** Work order **
Pull out every line from the listing that has the word "will".

★ ★ ★

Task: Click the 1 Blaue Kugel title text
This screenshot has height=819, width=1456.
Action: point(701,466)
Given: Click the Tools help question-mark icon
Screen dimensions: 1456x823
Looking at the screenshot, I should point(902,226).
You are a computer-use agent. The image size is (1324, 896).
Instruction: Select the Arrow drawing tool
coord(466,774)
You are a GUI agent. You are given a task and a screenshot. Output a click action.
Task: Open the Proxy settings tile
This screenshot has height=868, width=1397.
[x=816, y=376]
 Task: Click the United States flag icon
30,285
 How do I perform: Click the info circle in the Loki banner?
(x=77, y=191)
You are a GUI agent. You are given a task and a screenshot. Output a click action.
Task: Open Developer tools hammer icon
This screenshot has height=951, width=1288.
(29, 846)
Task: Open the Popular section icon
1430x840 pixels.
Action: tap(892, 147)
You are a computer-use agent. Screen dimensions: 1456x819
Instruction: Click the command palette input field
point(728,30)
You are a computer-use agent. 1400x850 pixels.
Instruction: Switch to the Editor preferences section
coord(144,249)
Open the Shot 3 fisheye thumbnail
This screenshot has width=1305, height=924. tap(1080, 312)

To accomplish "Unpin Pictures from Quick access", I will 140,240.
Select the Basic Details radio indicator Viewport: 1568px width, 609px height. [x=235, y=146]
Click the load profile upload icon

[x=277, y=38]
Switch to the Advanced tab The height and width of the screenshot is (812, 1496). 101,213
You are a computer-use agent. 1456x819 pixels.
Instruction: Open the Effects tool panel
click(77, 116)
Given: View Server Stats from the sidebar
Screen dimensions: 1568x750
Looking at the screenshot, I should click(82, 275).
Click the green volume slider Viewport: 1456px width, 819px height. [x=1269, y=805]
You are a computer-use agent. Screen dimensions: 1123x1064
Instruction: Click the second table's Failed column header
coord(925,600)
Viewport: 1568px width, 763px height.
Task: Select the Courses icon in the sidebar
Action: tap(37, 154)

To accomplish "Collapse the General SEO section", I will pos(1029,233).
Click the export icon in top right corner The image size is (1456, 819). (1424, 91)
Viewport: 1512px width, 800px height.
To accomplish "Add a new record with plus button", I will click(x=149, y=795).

★ ★ ★

** Solution to this task **
To accomplish "Unpin Pictures from Quick access", I will 140,240.
To accomplish "Collapse the General SEO section", I will pos(1029,233).
To accomplish "Add a new record with plus button", I will click(x=149, y=795).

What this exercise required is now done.